The problem
Everything from the line with "Focus the First name field containing John" to the line with "Open the more actions ellipsis menu" in the listing below, both lines included, needs to be copied exactly, apart from the pictures.

Data for review
□ □ □ □

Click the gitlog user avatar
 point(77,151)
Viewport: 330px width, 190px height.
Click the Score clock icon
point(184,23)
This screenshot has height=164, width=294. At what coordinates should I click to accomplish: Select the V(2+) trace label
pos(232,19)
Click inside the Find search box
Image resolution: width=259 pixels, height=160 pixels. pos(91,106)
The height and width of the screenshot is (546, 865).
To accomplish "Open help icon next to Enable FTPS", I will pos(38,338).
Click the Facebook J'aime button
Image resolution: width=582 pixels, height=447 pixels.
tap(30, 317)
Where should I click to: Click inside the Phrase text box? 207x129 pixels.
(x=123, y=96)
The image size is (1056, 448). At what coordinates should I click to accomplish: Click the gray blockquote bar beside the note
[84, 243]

□ □ □ □

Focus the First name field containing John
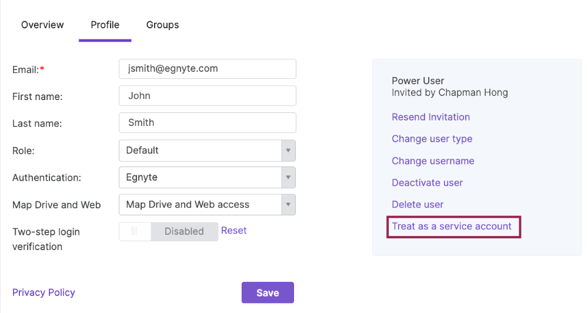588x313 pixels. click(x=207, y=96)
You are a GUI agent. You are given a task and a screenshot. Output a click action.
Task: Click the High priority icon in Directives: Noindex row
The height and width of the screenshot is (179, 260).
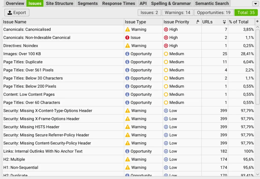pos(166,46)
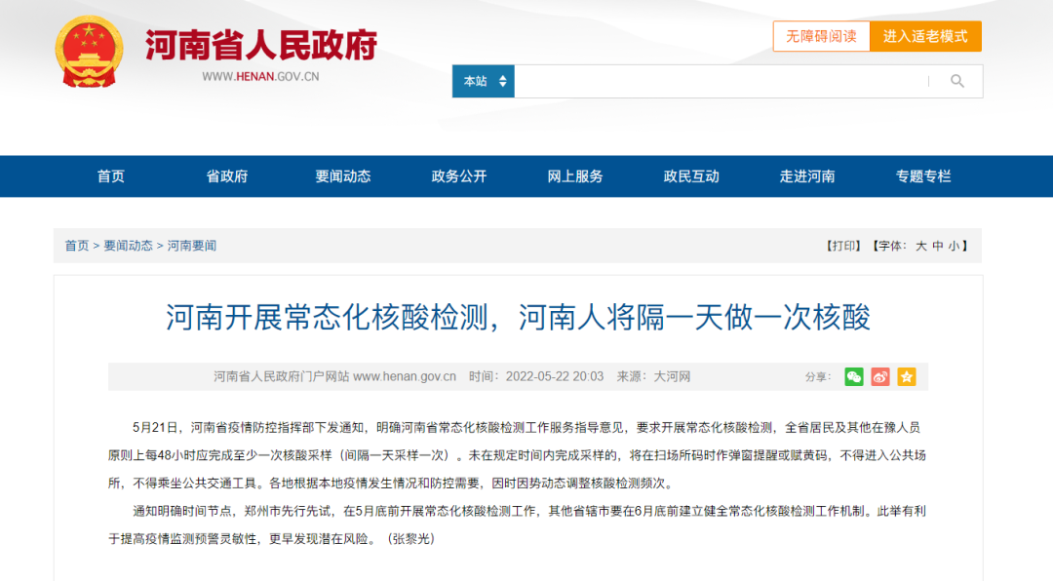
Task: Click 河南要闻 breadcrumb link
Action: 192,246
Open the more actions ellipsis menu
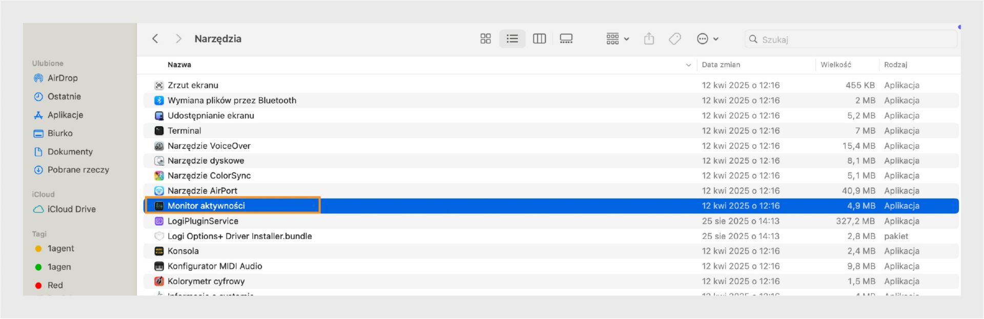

□ □ □ □

Exercise solution
Focus the First name field containing John
588x313 pixels. click(x=207, y=96)
You are a GUI agent. You are given a task and a screenshot. Output a click action.
Task: Click the High priority icon in Directives: Noindex row
The height and width of the screenshot is (179, 260).
pos(166,46)
Task: Click 河南要闻 breadcrumb link
Action: 192,246
Open the more actions ellipsis menu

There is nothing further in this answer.